On June 11, a jury in Oakland ruled against the FBI and in favor of Earth First! activists Darryl Cherney and the late Judi Bari. Cherney and the Bari estate were awarded $4.4 million from the FBI and the Oakland police department.

Attorney General John Ashcroft should take heed: In his haste to unleash the FBI to monitor political and religious groups, he is taking the agency back to its worst days and opening it up to legal liability.

Here's the background on the Bari case: On May 24, 1990, a bomb exploded in Bari's car, injuring her and Cherney. The FBI immediately accused Bari and Cherney of transporting the bomb and arrested them, even though both had recently received death threats, which they had reported to the police. The government dropped its charges against Bari and Cherney for lack of evidence six weeks later, but it had already illegally searched their homes, and it continued to say they were the only suspects. Bari and Cherney sued on the grounds that the FBI and the Oakland police violated their First and Fourth Amendment rights by falsely arresting them, by making unlawful searches of their homes, and by engaging in a political conspiracy to smear them. Now Bari and Cherney have been vindicated, Bari posthumously (she died of cancer in 1997).

At the time of the bombing, which has never been solved, the FBI had been keeping tabs on Earth First! After the bombing, it continued to do so, creating "dossiers on over 500 people whose only crime was to have received a long-distance phone call from Judi, Darryl, or one of fourteen people associated with them," according to the Bari web page (www.judibari.org).

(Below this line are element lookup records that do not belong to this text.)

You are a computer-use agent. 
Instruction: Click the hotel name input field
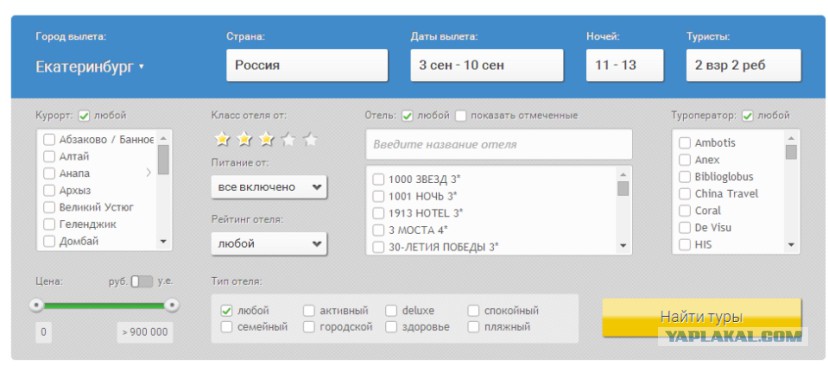click(499, 144)
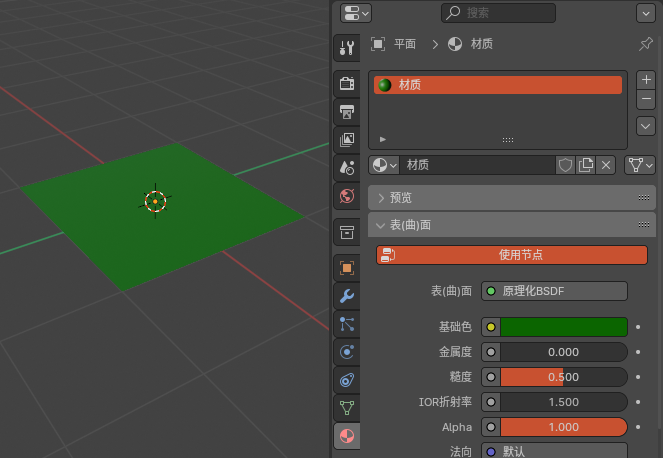
Task: Select the 材质 material slot in list
Action: [x=498, y=85]
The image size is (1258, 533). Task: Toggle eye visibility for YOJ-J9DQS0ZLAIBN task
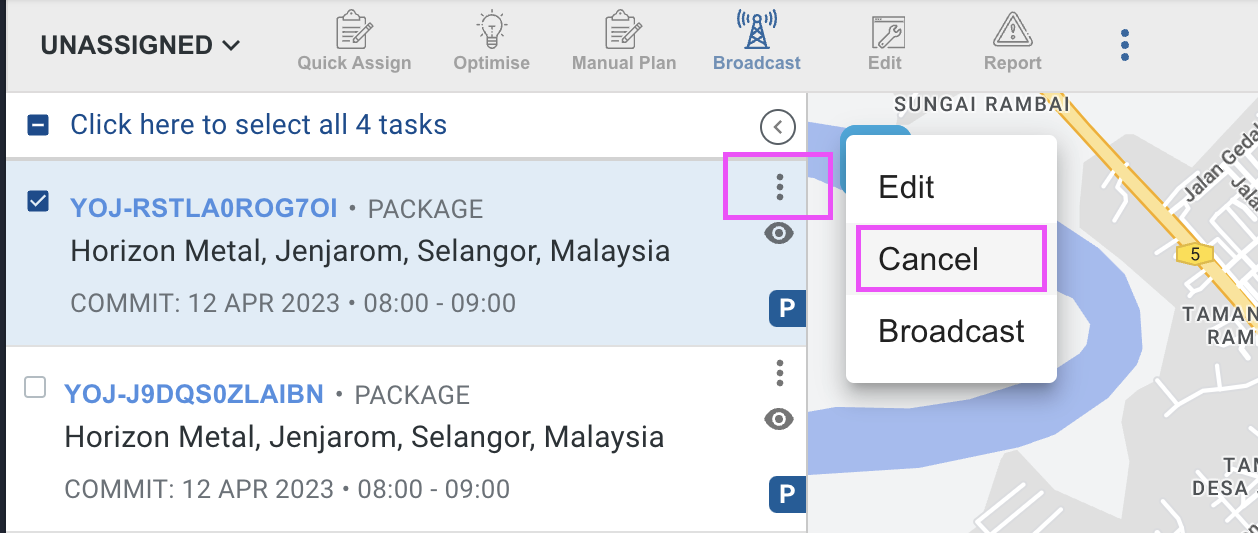(x=779, y=419)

This is not a surprise, since it is in keeping with the most notorious acts by the FBI. The agency not only spied on Martin Luther King Jr. and Malcolm X, the Black Panthers, and the American Indian Movement, but actively engaged in smearing these leaders and groups in the bad old days of Cointelpro. Often in these infiltrations, FBI agents would act as agents provocateurs, urging members of political groups to commit crimes. Even after the Church hearings in the 1970s were supposed to have ended these violations, the FBI continued to spy on and infiltrate leftwing groups, as it did in the 1980s with CISPES, the Committee in Solidarity with the People of El Salvador.

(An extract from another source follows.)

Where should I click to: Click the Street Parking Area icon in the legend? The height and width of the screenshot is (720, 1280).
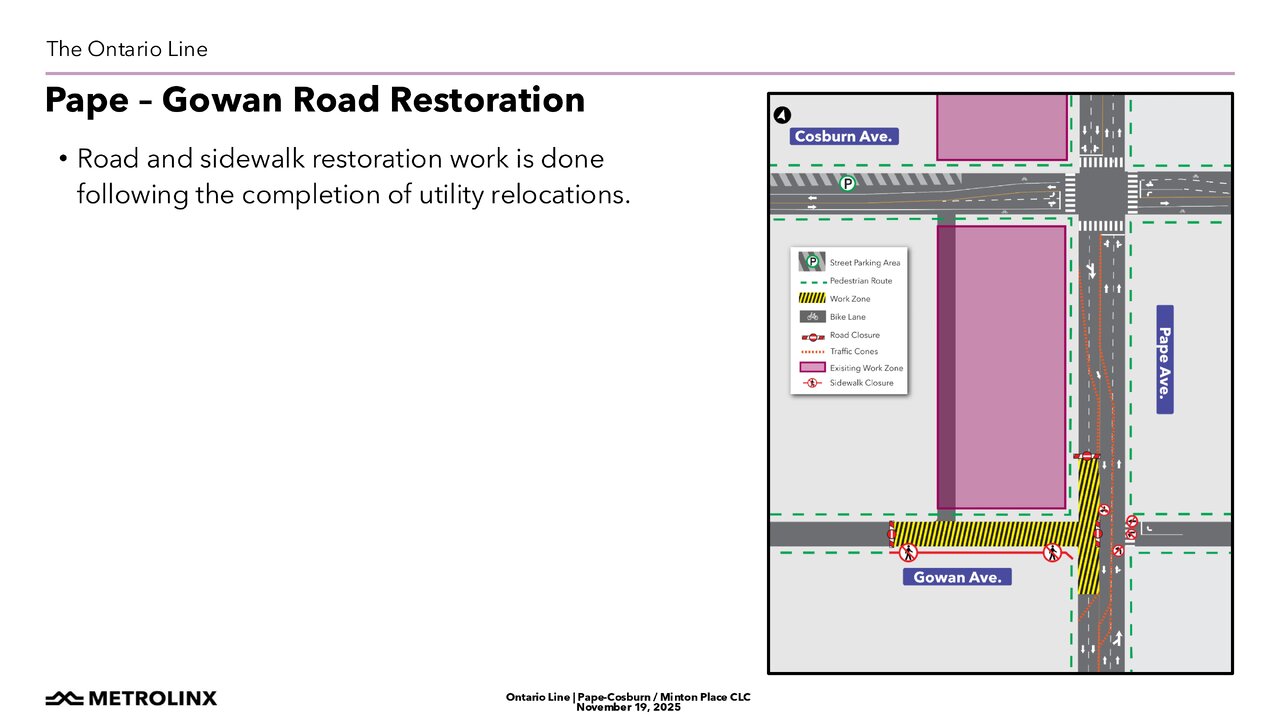[812, 262]
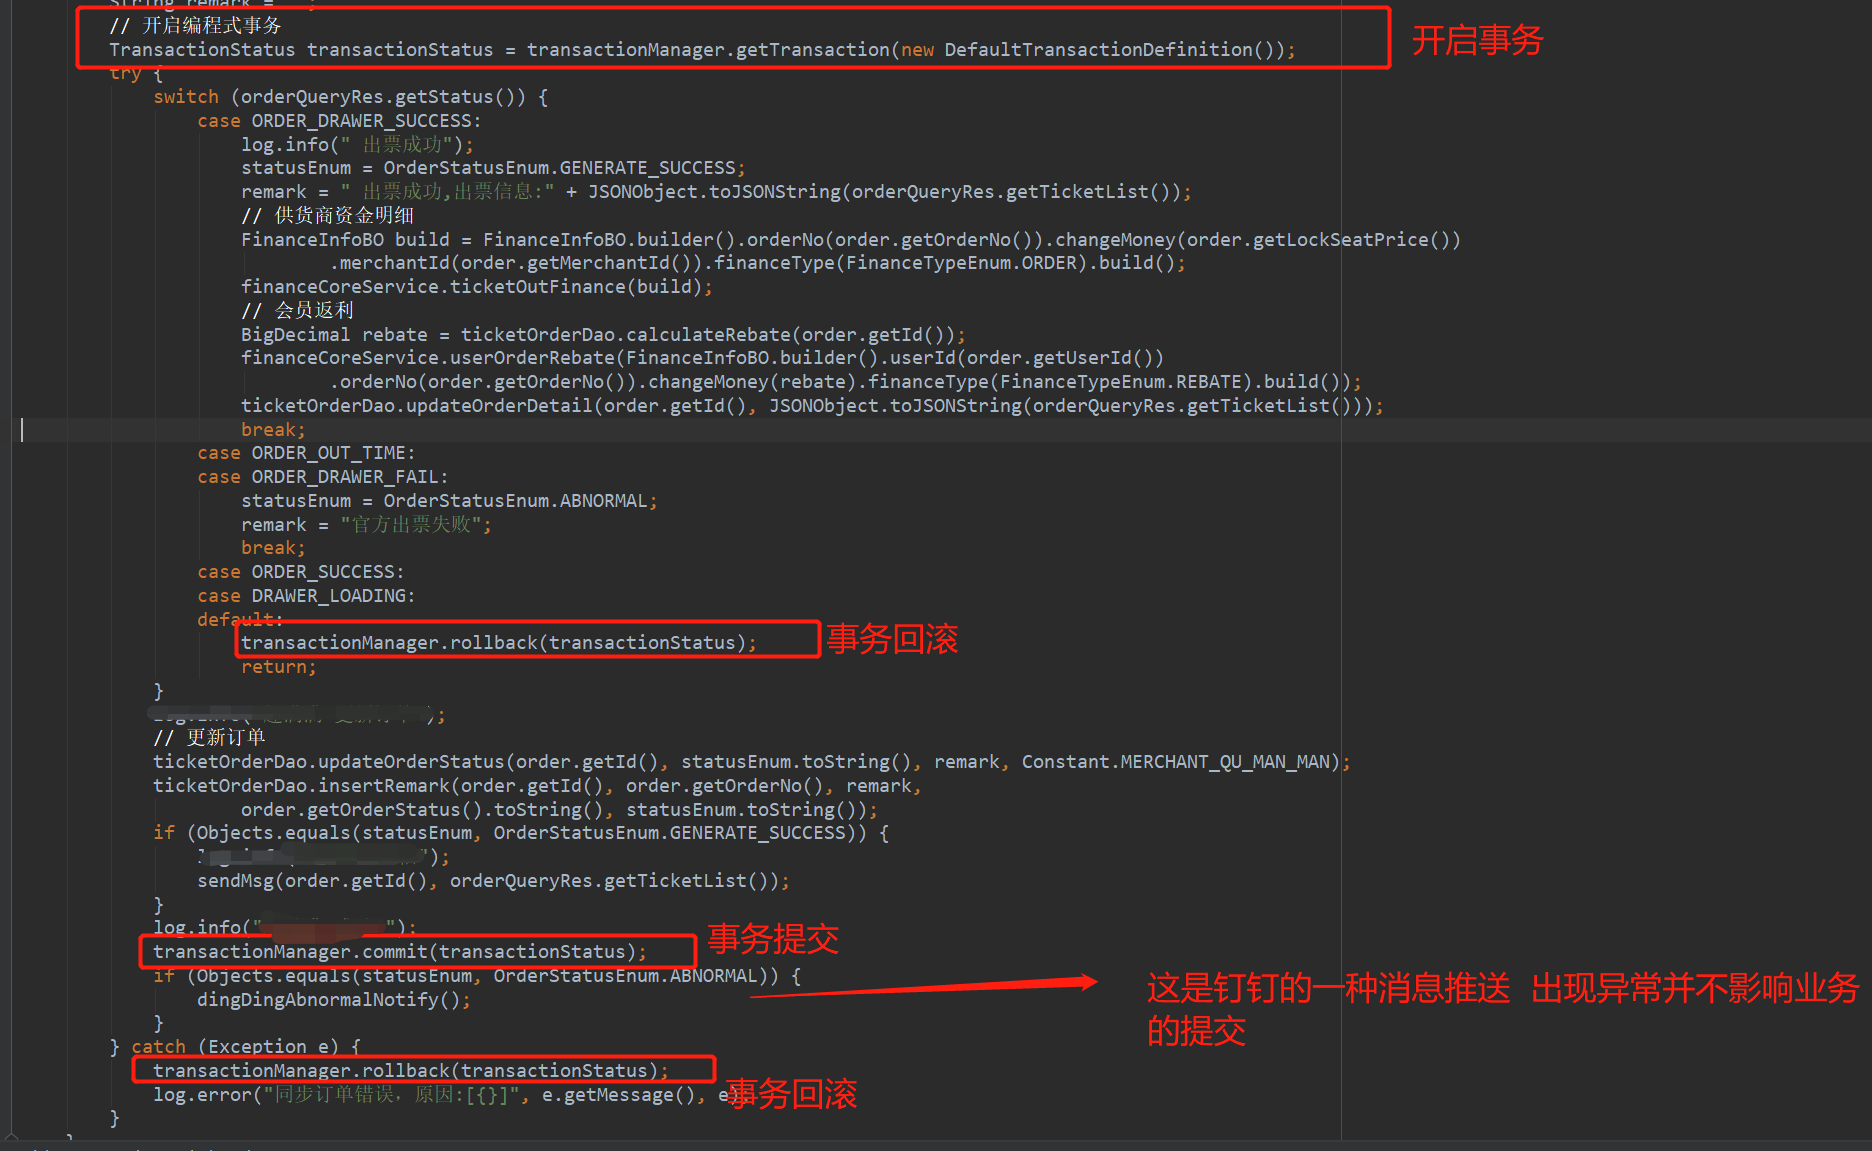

Ashcroft's new policy states that "the FBI is authorized to visit any place and attend any event that is open to the public, on the same terms and conditions as members of the public generally."

This means that the person in the pew next to you may be a G-man on patrol, or the person holding a protest sign at a demonstration may be an impostor.

This is an infringement on our right to free speech, assembly, and the peaceable redress of grievances.

It will lead to more FBI abuses, like the ones that occurred in the Bari case.

And, at this point, with Congress capitulating, a jury of citizens and some independent judges constitute the last line of defense for our Constitution.

Bari deserves the last word.

"This case is not about me or Darryl or Earth First!" she said after she filed the suit. "This case is about the rights of all political activists to engage in dissent without having to fear the government secret police."